● Exercise
Beneath this task are records; print exactly the stretch of them from the line with "Image resolution: width=933" through the line with "Click the Berachain Bribes icon", both ends included.

Saved entries
━━━━━━

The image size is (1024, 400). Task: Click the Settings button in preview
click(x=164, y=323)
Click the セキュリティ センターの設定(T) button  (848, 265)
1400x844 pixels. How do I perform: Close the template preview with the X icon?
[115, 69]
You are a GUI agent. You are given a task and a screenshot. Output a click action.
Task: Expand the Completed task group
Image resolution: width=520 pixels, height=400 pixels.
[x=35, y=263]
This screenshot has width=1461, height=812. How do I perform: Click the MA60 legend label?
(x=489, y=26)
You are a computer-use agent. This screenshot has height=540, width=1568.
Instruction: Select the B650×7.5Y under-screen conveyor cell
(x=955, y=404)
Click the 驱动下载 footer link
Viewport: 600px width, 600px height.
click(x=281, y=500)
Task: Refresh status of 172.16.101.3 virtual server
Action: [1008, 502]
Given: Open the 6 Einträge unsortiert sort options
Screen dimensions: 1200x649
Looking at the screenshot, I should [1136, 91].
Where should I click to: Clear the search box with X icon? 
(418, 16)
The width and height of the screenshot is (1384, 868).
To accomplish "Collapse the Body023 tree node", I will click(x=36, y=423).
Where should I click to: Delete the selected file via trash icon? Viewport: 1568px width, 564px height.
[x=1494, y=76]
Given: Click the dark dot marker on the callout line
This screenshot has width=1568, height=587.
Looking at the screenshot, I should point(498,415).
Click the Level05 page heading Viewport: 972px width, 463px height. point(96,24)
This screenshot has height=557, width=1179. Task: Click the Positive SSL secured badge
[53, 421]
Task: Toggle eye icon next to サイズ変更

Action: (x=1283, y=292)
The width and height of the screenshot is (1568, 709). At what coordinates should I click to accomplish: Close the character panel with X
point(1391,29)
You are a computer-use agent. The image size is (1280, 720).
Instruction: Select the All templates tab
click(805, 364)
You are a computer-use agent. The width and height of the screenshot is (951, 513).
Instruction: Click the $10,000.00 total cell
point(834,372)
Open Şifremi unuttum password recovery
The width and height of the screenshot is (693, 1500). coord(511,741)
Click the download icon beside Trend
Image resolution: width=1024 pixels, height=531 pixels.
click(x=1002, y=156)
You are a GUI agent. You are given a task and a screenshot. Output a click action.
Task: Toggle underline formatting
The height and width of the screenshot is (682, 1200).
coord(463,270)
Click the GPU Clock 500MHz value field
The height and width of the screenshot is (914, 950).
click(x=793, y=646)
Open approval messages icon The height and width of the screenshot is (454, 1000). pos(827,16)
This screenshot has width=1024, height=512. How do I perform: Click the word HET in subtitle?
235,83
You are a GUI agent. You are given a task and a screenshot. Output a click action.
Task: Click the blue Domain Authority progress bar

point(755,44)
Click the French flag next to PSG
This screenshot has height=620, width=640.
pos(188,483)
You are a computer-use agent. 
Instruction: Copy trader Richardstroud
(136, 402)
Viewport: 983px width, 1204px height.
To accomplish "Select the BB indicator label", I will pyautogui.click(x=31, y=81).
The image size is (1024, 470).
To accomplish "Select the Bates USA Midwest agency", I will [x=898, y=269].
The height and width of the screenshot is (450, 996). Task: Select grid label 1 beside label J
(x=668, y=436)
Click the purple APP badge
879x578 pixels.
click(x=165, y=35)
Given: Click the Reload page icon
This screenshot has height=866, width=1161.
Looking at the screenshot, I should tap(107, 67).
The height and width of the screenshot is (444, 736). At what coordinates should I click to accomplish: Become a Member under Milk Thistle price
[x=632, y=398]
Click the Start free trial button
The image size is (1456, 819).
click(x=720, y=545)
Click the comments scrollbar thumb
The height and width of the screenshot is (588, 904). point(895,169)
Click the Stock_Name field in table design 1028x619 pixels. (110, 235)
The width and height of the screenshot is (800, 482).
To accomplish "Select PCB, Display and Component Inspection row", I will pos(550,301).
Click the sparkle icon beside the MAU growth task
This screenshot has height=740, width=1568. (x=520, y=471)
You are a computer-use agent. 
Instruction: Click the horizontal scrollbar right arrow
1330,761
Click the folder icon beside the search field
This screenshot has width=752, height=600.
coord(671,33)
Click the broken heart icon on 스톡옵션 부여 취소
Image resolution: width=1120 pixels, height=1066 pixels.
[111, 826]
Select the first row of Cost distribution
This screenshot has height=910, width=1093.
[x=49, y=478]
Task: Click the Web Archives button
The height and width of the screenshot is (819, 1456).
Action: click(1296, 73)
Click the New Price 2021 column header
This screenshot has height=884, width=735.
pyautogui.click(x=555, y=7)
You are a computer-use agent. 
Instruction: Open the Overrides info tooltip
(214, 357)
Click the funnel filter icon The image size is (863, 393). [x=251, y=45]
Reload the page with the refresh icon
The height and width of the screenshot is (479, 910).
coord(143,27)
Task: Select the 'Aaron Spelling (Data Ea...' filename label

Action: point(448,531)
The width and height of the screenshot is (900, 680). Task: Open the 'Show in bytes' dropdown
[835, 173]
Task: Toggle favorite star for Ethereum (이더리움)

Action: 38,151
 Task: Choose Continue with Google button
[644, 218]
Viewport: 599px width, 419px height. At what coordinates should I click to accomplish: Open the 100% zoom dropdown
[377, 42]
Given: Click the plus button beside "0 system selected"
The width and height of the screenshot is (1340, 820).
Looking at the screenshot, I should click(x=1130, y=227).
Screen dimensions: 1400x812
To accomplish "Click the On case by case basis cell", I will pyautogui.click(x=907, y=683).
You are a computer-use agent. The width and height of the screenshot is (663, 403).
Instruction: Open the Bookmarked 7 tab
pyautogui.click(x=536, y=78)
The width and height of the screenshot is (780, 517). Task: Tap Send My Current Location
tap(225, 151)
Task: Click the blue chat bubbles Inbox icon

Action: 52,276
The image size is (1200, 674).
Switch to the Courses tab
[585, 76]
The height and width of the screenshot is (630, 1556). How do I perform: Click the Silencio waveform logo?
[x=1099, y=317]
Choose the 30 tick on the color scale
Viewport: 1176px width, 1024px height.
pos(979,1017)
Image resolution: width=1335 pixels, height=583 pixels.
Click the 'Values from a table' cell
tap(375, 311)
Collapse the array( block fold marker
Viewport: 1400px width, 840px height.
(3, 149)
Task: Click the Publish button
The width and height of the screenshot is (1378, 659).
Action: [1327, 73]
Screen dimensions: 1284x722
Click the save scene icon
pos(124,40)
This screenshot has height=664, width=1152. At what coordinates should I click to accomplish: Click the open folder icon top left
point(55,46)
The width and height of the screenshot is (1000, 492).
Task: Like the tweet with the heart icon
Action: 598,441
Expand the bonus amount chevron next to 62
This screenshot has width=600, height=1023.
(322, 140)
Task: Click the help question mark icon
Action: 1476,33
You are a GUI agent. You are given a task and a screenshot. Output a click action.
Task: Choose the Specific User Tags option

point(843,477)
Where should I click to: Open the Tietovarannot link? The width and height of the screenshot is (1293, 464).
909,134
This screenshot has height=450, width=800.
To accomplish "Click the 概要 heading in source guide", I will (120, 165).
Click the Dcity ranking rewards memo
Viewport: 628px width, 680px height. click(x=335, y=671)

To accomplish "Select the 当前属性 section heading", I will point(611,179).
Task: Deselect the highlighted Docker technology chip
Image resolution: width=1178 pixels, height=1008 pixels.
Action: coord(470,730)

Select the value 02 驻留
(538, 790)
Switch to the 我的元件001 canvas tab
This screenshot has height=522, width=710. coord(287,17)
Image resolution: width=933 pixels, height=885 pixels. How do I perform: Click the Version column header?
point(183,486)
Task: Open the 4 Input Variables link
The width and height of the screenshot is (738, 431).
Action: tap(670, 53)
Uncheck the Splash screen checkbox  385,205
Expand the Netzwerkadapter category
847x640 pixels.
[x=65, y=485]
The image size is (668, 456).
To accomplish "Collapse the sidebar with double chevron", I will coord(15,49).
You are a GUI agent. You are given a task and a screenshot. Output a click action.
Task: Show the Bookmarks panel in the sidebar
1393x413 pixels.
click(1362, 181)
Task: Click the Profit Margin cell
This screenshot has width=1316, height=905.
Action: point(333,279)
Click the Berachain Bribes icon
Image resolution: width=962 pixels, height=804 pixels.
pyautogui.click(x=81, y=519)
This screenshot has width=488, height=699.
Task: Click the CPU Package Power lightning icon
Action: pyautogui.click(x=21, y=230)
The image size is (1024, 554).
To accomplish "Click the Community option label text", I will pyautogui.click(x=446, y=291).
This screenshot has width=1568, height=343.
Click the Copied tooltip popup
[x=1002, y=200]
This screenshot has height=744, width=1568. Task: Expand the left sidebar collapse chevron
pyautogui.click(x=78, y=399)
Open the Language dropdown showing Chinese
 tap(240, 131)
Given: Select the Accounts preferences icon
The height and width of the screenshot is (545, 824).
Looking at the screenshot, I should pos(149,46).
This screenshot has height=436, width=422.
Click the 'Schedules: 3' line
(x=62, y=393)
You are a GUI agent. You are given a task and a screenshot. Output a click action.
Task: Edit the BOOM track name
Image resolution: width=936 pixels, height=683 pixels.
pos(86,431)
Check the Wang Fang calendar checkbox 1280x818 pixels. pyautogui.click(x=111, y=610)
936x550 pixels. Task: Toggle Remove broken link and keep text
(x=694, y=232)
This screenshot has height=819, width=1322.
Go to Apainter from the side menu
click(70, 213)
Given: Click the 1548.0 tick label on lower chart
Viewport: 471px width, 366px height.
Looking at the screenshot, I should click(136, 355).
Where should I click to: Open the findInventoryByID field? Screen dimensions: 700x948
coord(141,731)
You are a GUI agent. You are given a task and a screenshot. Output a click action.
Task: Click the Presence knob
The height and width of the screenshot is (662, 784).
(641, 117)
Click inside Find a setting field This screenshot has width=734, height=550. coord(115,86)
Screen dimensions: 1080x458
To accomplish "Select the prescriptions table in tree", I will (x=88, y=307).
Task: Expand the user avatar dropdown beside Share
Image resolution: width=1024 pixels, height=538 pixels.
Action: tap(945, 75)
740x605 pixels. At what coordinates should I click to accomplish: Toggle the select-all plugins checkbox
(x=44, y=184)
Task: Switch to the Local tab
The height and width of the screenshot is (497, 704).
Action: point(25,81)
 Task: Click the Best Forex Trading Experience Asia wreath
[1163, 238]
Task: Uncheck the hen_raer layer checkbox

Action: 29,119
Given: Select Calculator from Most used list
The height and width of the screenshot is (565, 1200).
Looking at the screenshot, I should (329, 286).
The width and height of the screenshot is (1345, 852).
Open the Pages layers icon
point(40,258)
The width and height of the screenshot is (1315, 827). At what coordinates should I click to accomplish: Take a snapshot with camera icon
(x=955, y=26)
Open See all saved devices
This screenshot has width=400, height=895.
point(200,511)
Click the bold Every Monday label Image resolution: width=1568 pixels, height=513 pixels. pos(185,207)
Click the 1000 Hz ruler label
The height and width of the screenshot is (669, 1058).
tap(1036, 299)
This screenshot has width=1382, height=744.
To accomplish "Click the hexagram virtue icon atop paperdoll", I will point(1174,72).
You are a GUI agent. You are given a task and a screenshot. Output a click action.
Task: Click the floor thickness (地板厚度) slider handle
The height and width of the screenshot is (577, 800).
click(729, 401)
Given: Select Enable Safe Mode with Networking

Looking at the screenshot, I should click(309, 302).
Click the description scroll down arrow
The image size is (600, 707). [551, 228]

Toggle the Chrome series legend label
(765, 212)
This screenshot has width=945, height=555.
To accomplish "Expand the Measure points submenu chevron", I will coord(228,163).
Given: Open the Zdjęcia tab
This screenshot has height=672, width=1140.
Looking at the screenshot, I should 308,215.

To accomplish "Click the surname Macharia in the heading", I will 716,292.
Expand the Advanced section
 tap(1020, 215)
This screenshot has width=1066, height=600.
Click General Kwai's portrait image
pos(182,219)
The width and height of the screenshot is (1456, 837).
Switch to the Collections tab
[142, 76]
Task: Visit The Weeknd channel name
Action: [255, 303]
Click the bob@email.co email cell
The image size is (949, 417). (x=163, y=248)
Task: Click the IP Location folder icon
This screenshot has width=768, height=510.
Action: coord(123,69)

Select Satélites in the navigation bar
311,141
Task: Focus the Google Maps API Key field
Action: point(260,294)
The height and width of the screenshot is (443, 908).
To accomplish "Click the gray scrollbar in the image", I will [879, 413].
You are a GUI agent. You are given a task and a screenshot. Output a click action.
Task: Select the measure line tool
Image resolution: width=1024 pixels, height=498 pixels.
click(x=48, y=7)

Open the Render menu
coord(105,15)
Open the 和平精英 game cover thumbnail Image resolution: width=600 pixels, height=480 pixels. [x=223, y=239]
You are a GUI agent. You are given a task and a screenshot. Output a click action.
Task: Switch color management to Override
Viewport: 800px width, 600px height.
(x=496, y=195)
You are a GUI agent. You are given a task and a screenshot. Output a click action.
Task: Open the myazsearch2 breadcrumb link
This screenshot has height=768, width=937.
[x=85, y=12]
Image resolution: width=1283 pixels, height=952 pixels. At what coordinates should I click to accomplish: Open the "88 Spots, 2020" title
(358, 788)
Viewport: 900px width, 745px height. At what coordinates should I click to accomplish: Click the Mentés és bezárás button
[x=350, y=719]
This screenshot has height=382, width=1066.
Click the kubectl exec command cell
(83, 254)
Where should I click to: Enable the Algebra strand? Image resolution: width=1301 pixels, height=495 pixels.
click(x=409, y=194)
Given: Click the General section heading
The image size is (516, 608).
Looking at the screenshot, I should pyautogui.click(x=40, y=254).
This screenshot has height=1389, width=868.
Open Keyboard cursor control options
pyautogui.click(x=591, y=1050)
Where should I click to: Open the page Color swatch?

━━━━━━

● Response to the exercise
Image resolution: width=933 pixels, height=885 pixels. How do I perform: Click the Version column header?
point(183,486)
Task: Open the 4 Input Variables link
The width and height of the screenshot is (738, 431).
Action: tap(670, 53)
Uncheck the Splash screen checkbox  385,205
Expand the Netzwerkadapter category
847x640 pixels.
[x=65, y=485]
The image size is (668, 456).
To accomplish "Collapse the sidebar with double chevron", I will coord(15,49).
You are a GUI agent. You are given a task and a screenshot. Output a click action.
Task: Show the Bookmarks panel in the sidebar
1393x413 pixels.
click(1362, 181)
Task: Click the Profit Margin cell
This screenshot has width=1316, height=905.
Action: point(333,279)
Click the Berachain Bribes icon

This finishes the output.